Similar to blueberries, strawberries also make the cut as one of the best fruits for gut and skin health. “Strawberries are high in vitamin C and polyphenols that protect your skin from everyday damage caused by things like sun exposure and pollution,” McGowan explains. They’re also a good source of fiber, which feeds good gut bacteria and ultimately supports healthy digestion and skin health, to boot.

6.  Chia Seeds

By now, you know that it’s worth loading up on omega-3s and fiber for your balanced diet to supercharge the health of your gut and skin. Chia seeds are small-but-mighty, plant-based heavy hitters that offer a solid dose of both nutrients. “This combo supports a healthy microbiome and gives skin a natural glow,” McGowan shares.

Tip: To easily incorporate these into your meals and snacks, McGowan suggests scooping a serving into smoothies, yogurt, or overnight oats.

P.S. Since the majority of Americans lack adequate fiber in their diets, chances are you’d benefit from boosting your intake from diverse sources. HUM’s Flatter Me Fiber doesn’t only provide a whopping 10 grams of prebiotic fiber in a 4-teaspoon serving, making a major dent in the recommended 25 grams of the nutrient for women and 38 grams for men; it’s also formulated to double GLP-1 levels, curb cravings, and promote digestive regularity.

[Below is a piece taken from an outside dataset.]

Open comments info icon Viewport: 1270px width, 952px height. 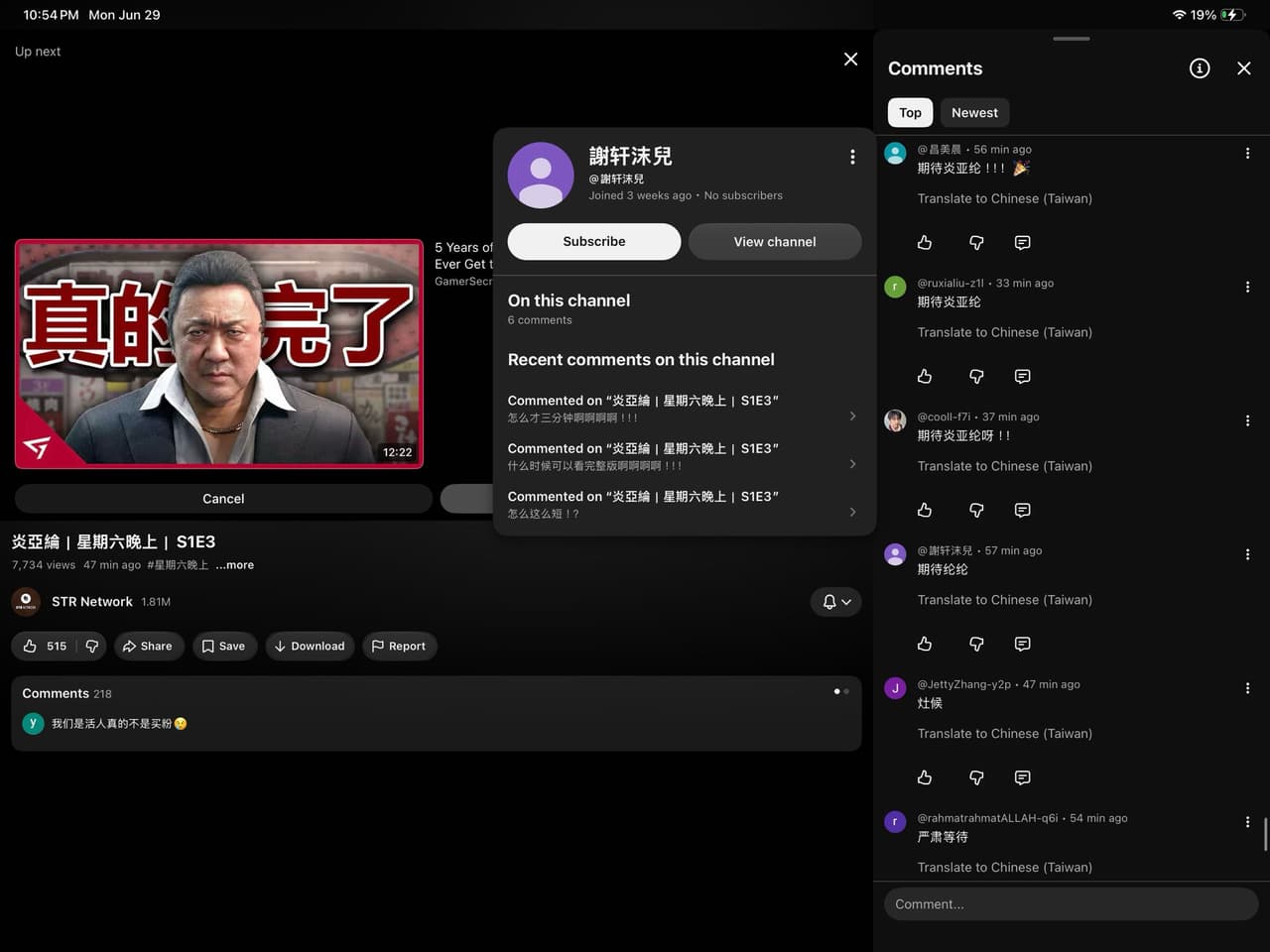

Both dietitians highly recommend including EVOO in your diet, which won’t only support your gut and skin but also help decrease the risk of everything from chronic metabolic issues and obesity to cognitive decline to even certain cancers. “Extra virgin olive oil is packed with polyphenols (powerful plant compounds) and oleic acid (a healthy fat), both of which support a healthy gut lining and boost the good bacteria in your digestive tract,” McGowan explains. Per Dominguez, dietary EVOO may even help support collagen synthesis.

Tip: To keep antioxidants intact, McGowan advises using EVOO as a finishing touch on salads, roasted veggies, or whole grains.

The Takeaway

When you’re good to your gut, you’re likely to see the results pay off not only in terms of digestive health and function but also in the health and look of your skin. While the RD-approved foods on this list can inch you closer to these wellness goals, the truth is that a balanced diet—rich in fresh, whole foods and diverse nutrients—remains the gold standard to support your well-being at large from the inside out.